New tools for marketers
What’s different now is that you have more ways than ever to find out what matters to your customers, and, by extension, what matters to Google. Google cares what matters to customers because Google’s popularity and success depend on Google getting this right. Google is not your marketing enemy; Google Analytics hasn’t “ruined” marketing as Sam talks about in this article. No. On the contrary, Google wants you to give your customers what they want, and will do everything possible to help you, including giving you insights into what matters to people now and where the conversations are going.
You can even see what is working for your competitors now, which is yet another way of finding out what customers are responding to. Again, SpyFu is a great tool for this – in the PPC section, you can literally see the ads your competitors are running, which ads are doing well and which ads they dropped. You can see (approximately) how much they paid.

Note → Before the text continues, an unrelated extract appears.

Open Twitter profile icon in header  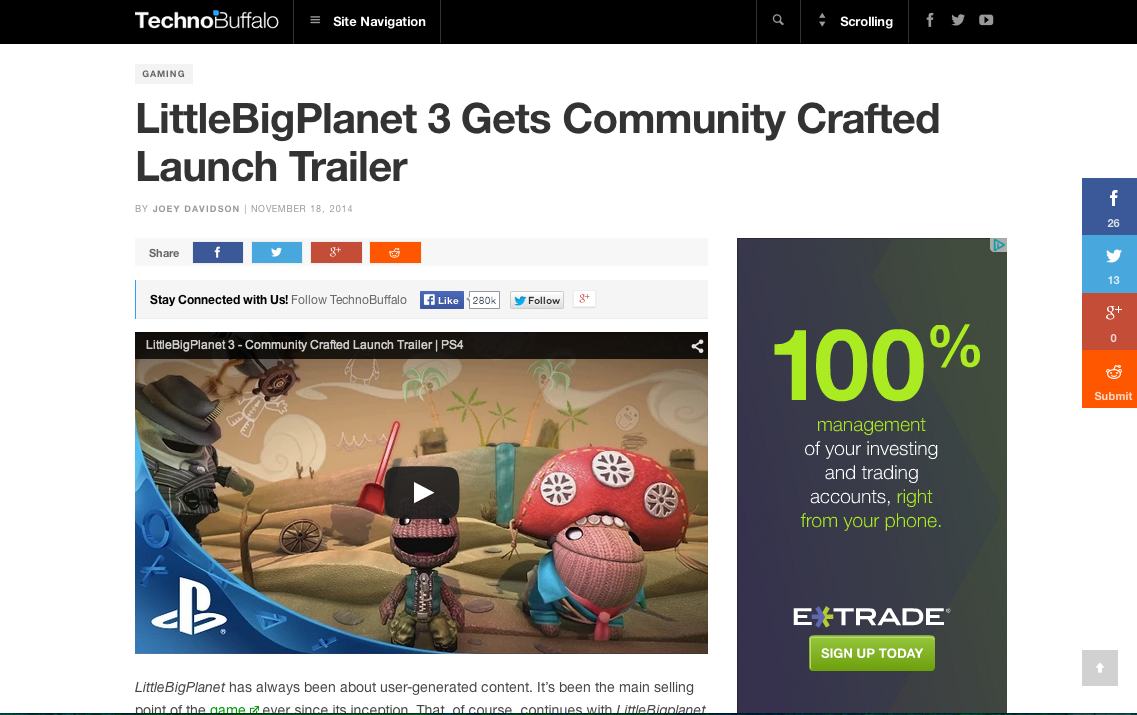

“What about differentiation?” you might be asking. “Are you recommending that we just follow trends and competitors around blindly?” No, I am not. I am recommending that you find out what matters to your customers, by doing proper research (a combination of interviewing current customers to find out how you can make it easier for them to find you and buy from you, and using online tools to figure out what they care about and what they’re responding to).
But something else has changed in this Digital Revolution. Your digital marketing stuff is interactive.
Anyone who comes to your site is clicking around. They are doing something with your content. You can even watch them doing it in real-time or see heat maps using Hotjar, and you can see where they came in, how long they stayed, and where they went with the SimilarWeb.com “referring sites” tool. The truth is, your sites, ads, emails, and other digital efforts are functional environments, not just one-way messages. Your commerce site better be at least 90% the same as the top, hot shopping sites or you will confuse your audience and they will bounce out quickly.
It doesn’t pay to deviate from well-accepted usability standards. It does pay to use those standards to your advantage, creating a non-confusing interactive environment, which also contains content that resonates with customers because you aren’t being “that guy.” Instead, you’re being respectful and interested and humble. You are willing to walk away from that “exciting idea” and just give them what they want, see how they interact with it and continue to improve on it.
You are now marketing in partnership with your customer, who, truth be told, would be perfectly happy if you gave them the right information at the right time in their buying process, and then did exactly what you promised you would do. That has been, and always will be, where revenue comes from.